§ **Raw data**

*** Begin section ***

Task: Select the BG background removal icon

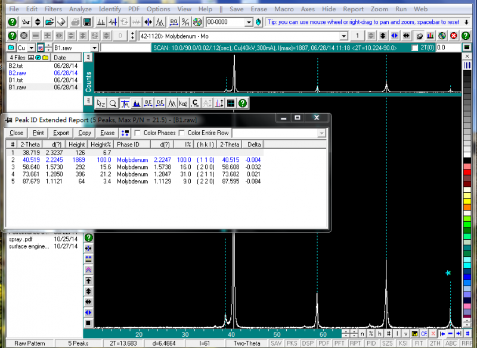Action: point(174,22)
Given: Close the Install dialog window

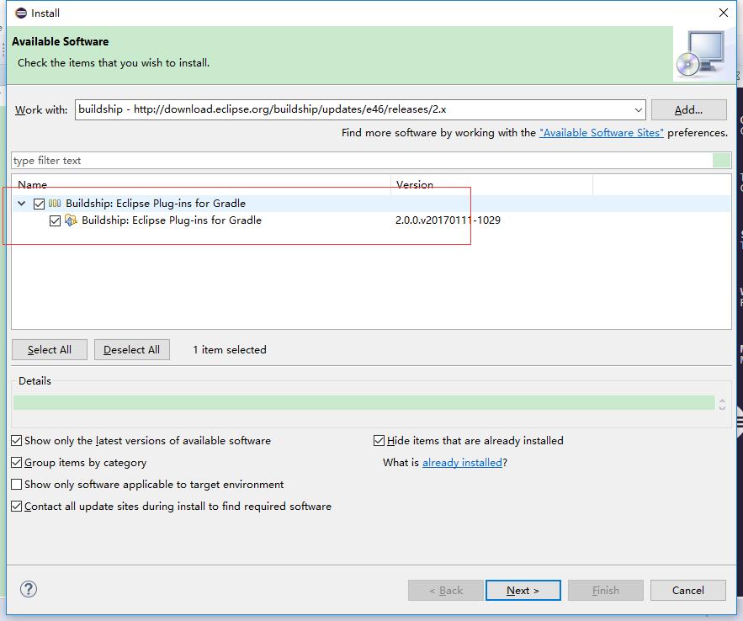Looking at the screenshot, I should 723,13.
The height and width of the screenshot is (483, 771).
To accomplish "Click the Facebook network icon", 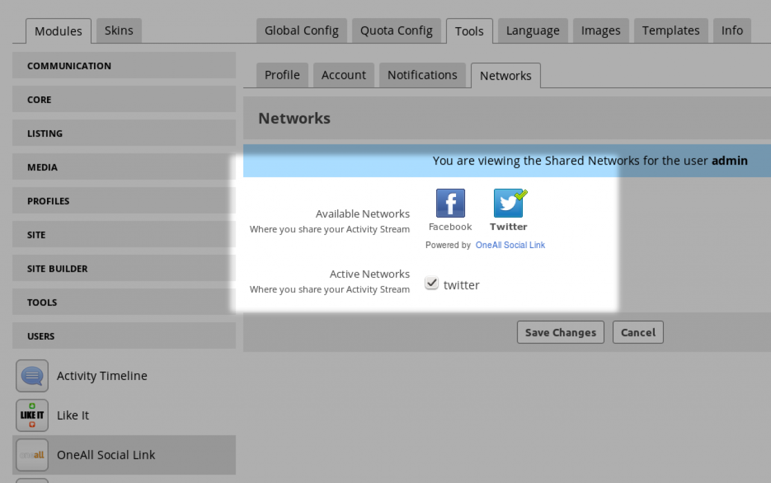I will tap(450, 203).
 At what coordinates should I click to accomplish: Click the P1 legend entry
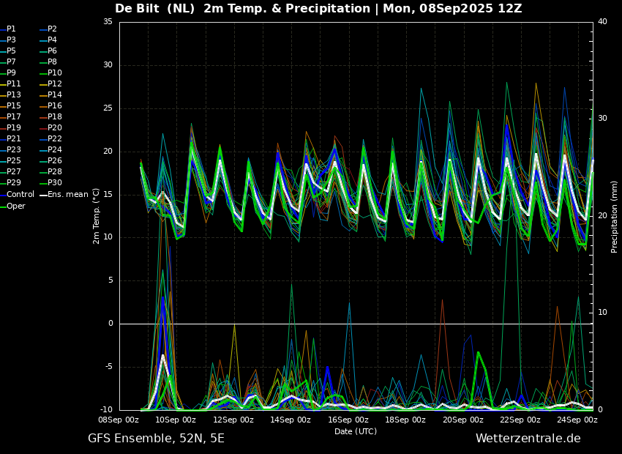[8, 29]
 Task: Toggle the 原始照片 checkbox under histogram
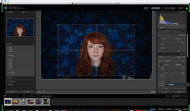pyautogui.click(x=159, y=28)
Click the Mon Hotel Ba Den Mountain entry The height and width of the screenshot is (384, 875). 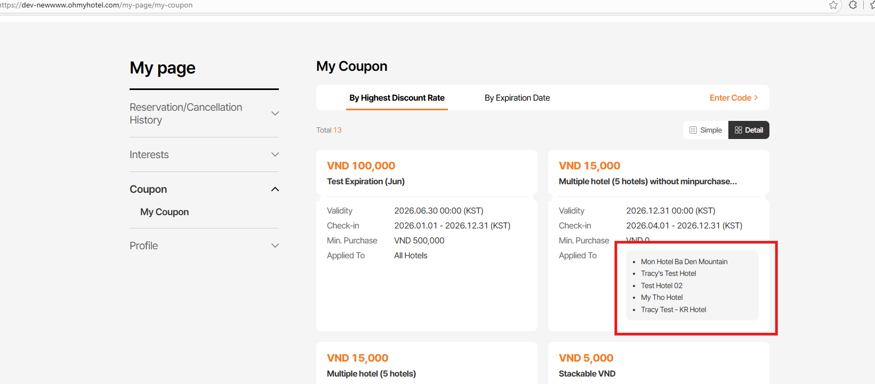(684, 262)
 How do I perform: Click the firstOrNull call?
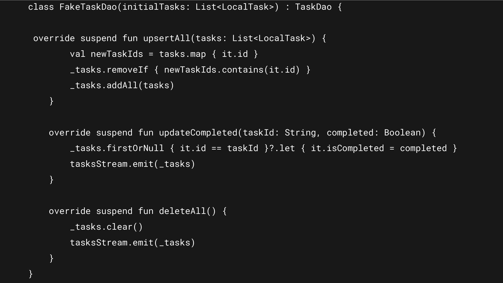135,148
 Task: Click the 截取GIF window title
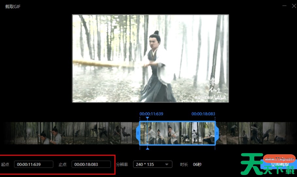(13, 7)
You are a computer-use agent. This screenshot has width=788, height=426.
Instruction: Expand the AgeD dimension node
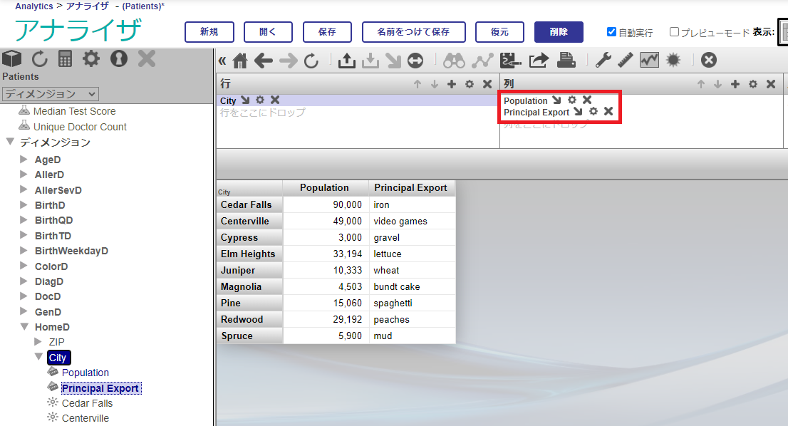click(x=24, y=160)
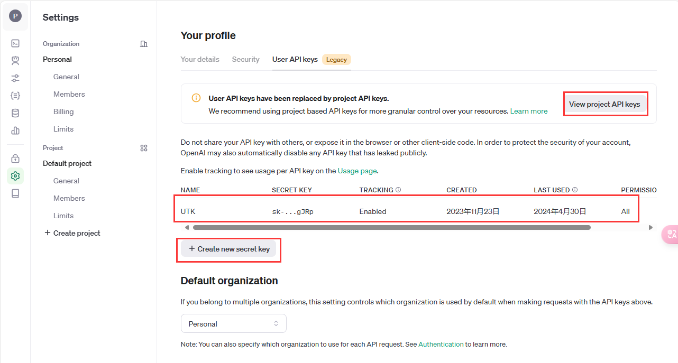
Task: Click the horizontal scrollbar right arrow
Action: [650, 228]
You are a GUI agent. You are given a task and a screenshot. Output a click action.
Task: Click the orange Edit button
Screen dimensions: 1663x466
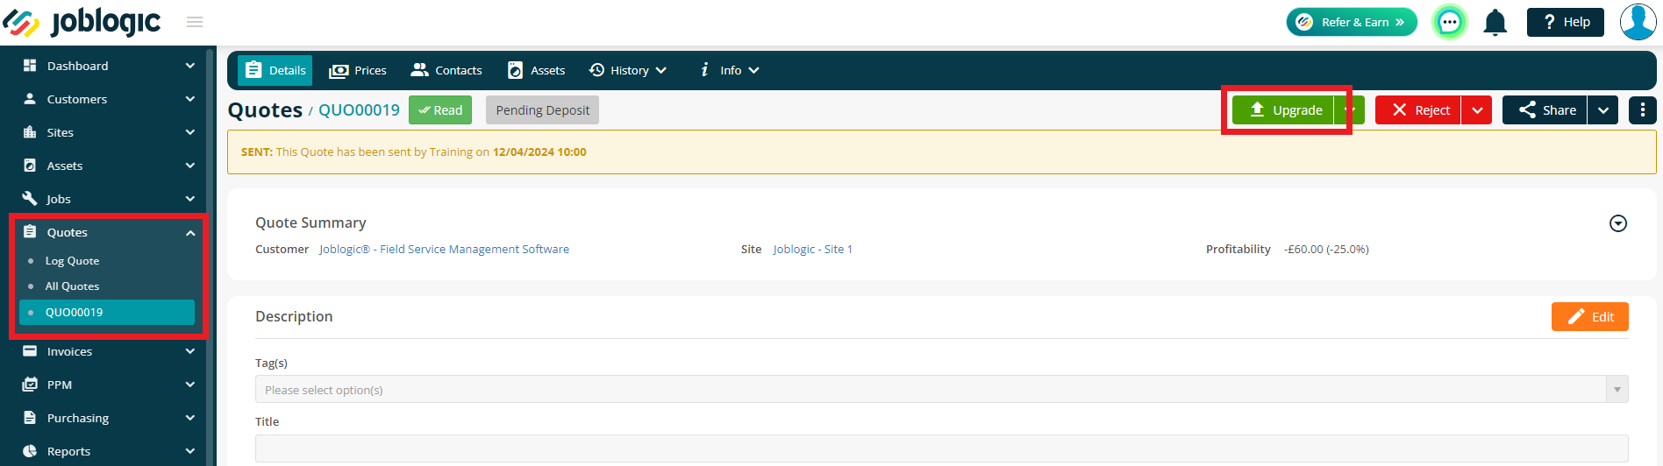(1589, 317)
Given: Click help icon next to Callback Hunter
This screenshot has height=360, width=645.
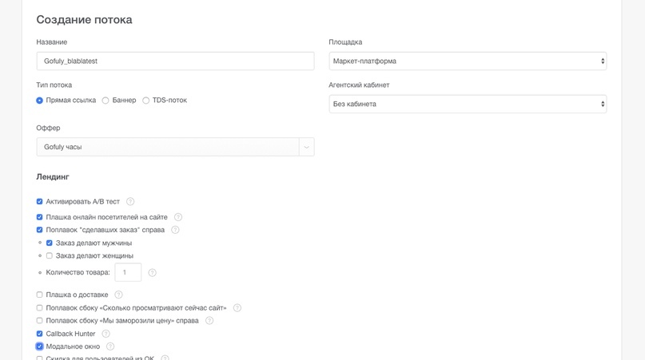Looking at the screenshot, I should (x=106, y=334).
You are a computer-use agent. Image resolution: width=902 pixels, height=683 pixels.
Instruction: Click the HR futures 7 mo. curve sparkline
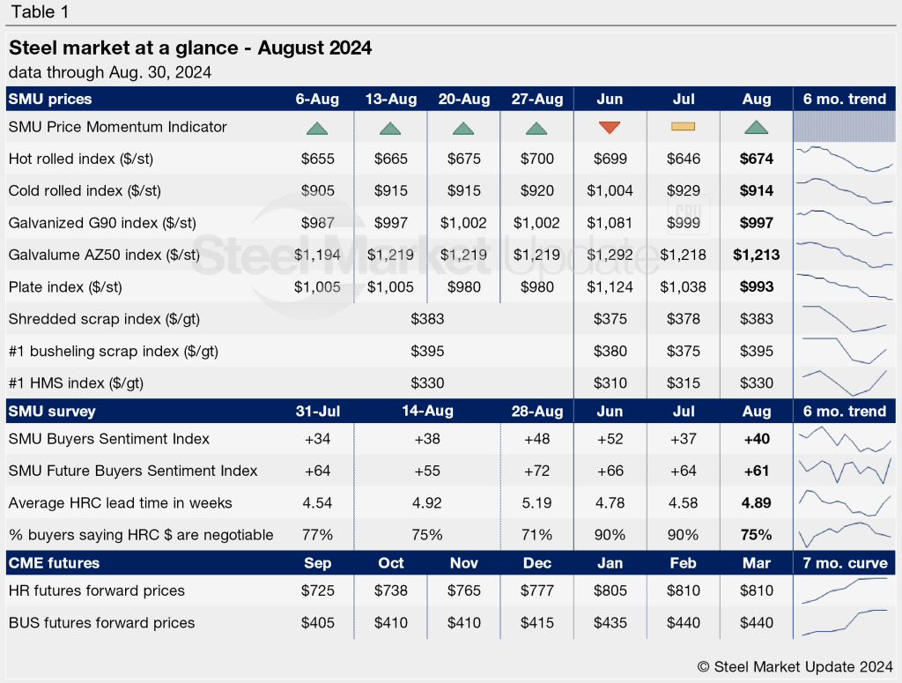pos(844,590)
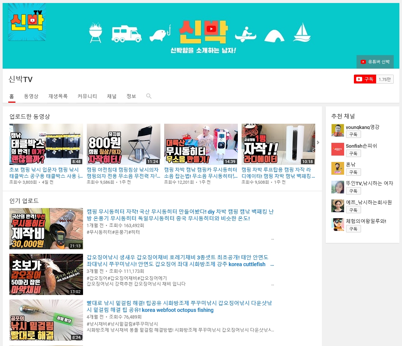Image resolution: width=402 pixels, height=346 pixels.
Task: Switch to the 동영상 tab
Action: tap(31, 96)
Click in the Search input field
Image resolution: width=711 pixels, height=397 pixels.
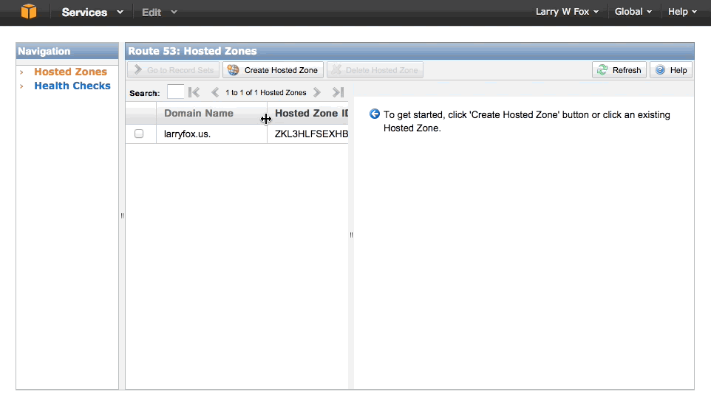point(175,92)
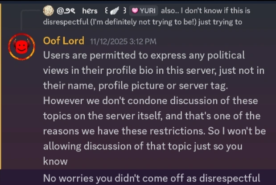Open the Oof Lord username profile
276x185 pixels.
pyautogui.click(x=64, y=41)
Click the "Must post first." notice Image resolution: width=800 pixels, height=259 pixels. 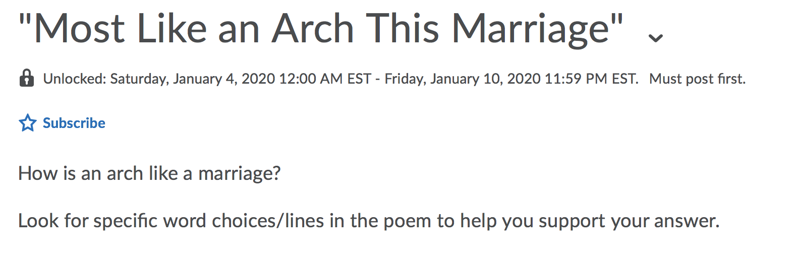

*** End section ***

§ **Instructions to follow**
Look through the records above for the string "computer", then copy every line that has it.

§ **Solution for this exercise**
You are a computer-use agent. This screenshot has width=788, height=426.
You are a computer-use agent. Image resolution: width=902 pixels, height=683 pixels.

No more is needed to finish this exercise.